Olivier Giscard d’Estaing is a former Member of France’s National Assembly. At the time this article was written he was  Chairman of the Action Committee for a World Parliament. He was a guest speaker at the Symposium on Parliamentarism in the 21st century held at the Quebec National Assembly from October 9 to October 12, 2002. The following is a condensed version of his presentation.

National parliaments are losing some of their importance because of the little influence they have over so many aspects of globalization. This article suggests we move away from a world of international structures, based on nations, to an intercontinental world.

Ideas about global democracy have been advanced since Tocqueville and Schumpter but in terms of time and space, we have crossed into a different realm where information is instantaneously available on a global scale. This revolution affects our psychological state of mind and the important decisions we are called upon to make. We are all party to major global events as they unfold. That is the true lesson to be drawn from the events of September 11. The aftershock of the tragic events of that day was felt around the world. Every day, we witness events such as floods in Bangladesh, the death of children in Africa by starvation, major soccer games. People the world over find a common voice in day-to-day events, whether serious or pleasant in nature. Politicians need to take this fact into account because it impacts the feelings and reactions of their constituents.
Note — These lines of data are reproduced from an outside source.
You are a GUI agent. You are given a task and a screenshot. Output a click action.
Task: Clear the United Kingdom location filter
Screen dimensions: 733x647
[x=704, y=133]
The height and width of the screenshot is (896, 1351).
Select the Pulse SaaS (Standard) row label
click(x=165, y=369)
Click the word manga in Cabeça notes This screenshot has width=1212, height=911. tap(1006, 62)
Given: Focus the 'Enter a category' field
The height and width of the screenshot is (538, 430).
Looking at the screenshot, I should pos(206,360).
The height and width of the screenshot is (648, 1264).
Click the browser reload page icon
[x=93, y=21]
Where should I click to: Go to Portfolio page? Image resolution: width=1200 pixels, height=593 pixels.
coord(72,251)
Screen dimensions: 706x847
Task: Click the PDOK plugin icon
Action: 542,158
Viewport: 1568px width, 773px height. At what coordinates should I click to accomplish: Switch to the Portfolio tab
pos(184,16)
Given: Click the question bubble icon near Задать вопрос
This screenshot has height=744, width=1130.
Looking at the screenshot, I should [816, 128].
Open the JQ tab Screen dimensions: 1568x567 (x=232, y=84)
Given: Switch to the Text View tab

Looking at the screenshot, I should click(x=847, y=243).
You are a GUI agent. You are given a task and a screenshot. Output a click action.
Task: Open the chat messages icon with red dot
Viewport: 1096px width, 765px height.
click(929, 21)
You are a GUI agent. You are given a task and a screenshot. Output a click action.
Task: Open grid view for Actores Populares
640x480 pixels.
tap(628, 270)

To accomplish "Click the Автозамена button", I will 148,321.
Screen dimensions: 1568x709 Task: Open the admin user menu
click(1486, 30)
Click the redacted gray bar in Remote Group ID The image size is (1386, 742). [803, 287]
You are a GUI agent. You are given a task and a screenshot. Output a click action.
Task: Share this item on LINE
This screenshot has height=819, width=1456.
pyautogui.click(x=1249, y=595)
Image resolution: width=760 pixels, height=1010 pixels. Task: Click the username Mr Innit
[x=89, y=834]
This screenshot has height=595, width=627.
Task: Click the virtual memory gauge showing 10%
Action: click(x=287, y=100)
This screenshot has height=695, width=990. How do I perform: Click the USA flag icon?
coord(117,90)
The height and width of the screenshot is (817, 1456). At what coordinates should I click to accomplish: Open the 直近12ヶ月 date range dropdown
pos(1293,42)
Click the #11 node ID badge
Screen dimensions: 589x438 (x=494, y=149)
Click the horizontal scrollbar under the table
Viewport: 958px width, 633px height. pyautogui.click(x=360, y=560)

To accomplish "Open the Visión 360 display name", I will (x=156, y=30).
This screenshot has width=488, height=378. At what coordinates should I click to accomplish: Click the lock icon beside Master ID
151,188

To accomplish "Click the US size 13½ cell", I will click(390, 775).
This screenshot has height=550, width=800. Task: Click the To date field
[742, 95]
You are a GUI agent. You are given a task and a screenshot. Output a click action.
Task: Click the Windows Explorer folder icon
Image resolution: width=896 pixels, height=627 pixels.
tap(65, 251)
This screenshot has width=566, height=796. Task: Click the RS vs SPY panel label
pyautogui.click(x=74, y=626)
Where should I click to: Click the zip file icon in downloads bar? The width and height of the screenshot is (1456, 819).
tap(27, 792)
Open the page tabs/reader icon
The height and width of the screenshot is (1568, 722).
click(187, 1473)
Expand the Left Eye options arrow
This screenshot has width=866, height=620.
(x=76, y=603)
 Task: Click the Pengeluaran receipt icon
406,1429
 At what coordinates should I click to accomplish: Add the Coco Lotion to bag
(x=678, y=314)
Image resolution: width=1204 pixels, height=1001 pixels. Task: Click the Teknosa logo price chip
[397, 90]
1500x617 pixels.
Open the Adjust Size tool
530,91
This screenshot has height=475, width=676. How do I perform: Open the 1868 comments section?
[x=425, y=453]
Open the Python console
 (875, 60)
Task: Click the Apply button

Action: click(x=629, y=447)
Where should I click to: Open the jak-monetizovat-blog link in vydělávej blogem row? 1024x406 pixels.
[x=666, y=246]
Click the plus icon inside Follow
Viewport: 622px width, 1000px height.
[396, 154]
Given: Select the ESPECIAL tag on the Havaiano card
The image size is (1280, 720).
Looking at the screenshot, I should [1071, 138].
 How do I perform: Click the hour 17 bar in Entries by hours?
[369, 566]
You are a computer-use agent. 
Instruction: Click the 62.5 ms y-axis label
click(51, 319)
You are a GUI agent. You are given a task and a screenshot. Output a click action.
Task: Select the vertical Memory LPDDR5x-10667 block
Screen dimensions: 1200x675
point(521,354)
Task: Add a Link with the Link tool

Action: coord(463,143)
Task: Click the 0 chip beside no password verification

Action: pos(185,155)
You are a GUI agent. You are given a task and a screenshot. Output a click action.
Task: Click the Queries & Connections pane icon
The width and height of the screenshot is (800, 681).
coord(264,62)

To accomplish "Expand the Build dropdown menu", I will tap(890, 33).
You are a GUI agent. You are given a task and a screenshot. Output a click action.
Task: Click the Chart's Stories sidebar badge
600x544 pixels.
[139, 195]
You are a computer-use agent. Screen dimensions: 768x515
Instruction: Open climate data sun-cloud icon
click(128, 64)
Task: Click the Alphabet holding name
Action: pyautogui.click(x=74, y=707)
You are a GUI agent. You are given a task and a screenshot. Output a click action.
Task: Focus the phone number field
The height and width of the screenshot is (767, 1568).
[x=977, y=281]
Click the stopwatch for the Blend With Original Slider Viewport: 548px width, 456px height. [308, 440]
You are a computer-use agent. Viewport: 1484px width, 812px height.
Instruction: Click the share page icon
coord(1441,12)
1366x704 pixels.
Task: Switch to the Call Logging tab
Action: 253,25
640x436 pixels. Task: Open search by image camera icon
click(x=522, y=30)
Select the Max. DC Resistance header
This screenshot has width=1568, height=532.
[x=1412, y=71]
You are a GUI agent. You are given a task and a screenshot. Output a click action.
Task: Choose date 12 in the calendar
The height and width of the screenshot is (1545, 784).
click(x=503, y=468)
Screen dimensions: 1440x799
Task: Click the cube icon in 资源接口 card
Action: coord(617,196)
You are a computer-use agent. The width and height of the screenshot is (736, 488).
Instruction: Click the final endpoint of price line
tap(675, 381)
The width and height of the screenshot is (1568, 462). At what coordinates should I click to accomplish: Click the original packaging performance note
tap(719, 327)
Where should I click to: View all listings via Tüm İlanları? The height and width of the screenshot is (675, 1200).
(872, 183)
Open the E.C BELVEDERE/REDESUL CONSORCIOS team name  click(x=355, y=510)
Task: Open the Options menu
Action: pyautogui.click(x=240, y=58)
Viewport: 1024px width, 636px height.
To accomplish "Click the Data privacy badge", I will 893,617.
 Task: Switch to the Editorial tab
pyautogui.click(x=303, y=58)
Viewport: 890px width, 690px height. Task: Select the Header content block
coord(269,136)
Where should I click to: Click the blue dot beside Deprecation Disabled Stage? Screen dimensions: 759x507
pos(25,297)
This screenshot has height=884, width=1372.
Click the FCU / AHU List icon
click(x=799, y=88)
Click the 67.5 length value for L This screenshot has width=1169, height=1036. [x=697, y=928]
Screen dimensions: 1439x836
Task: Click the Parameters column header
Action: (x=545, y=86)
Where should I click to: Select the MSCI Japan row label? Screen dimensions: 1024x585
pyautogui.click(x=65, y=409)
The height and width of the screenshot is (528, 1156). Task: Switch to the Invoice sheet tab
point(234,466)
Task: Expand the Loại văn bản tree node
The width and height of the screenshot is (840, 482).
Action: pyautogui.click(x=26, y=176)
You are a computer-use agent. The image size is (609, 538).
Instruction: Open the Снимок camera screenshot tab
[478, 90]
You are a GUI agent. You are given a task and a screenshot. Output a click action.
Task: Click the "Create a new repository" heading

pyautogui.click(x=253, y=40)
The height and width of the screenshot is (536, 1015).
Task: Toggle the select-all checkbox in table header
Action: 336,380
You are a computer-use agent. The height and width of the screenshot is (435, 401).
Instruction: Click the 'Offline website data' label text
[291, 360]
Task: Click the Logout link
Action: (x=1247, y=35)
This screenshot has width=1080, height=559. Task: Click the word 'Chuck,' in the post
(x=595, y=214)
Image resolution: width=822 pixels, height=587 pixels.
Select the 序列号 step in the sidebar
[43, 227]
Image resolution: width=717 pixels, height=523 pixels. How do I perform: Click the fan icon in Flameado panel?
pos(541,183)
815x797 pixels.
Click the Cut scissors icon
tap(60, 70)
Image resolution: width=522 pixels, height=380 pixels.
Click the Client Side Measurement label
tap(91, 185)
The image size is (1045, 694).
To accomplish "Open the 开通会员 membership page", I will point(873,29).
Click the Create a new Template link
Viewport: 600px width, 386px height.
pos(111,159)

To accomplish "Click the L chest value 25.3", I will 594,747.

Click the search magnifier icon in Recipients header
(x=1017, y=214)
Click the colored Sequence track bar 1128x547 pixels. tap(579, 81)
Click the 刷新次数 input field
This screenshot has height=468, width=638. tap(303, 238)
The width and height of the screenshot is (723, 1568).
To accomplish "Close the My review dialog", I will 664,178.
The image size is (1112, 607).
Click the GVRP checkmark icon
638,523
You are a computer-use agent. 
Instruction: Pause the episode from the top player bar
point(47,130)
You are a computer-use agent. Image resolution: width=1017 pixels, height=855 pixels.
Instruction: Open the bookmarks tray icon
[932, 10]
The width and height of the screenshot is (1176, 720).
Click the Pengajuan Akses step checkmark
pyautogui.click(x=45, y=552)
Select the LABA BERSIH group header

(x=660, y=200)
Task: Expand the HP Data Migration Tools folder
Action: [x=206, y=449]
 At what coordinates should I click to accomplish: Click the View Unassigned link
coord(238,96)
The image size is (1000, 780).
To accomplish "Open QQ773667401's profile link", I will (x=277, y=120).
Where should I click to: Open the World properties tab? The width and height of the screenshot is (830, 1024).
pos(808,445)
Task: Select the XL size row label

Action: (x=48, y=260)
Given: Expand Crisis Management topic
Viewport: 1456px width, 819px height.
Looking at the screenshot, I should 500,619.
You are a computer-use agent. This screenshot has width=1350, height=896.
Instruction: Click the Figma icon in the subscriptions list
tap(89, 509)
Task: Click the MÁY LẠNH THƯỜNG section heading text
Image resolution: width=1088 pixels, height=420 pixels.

We often hear how the world is a village, a village without municipal officials and therefore a village in a state of anarchy. There is no governing body to deal with common concerns on a global scale. Joseph Stiglitz in, La grande désillusion de la mondialisation, illustrates his point by noting the following: Trade ministers discuss the world’s major trade problems; Finance ministers focus on major financial problems. Who focuses on human resources and social issues? Obviously, these ministers follow government orders. When heads of state meet, such concerns may be on their minds, but their primary focus is defending the interests of their own nation and people. In truth, defending these interests could prove prejudicial to others if there is no one to speak out “globally” on major economic, social and humanitarian issues.

This is, I believe, a major source of unease in our societies. What is needed are persons willing to devote some time to resolving conflicts of national interest and to addressing global problems, all of which implies democratic action which would go a long way toward reassuring people. I am flabbergasted by the deafening silence of parliamentarians when it comes to major global debates. Be it in Seattle or in Johannesburg, we have not heard the representatives of the people express their views on these problems and say: Here is what we expect from our governments! I find this state of affairs extremely alarming.

We hold our collective breath and wait to see if tragically, the United States will invade Iraq. The fact is that we do not have any means of expressing our views other than through our heads of state. However, the United States Congress is the body granting the President the authority to intervene militarily. Congress made this decision, against the recommendation of the United Nations, Chancellor Schroeder and President Chirac. The problem we are facing is global in nature, because a war in Iraq will have global repercussions in terms of energy, relations with Middle East countries and all of Islam, not to mention the rift that such a conflict will create and the myriad economic, moral and psychological problems that a terrible conflagration will cause. Recently, a head of state who is a strong proponent of peace had this to say: “In this day and age, it is unthinkable to even consider resorting to violence to resolve international problems. Our powers to destroy are such that once we begin, we have no way of knowing where our actions will lead us.” This is a good illustration of the problem we face.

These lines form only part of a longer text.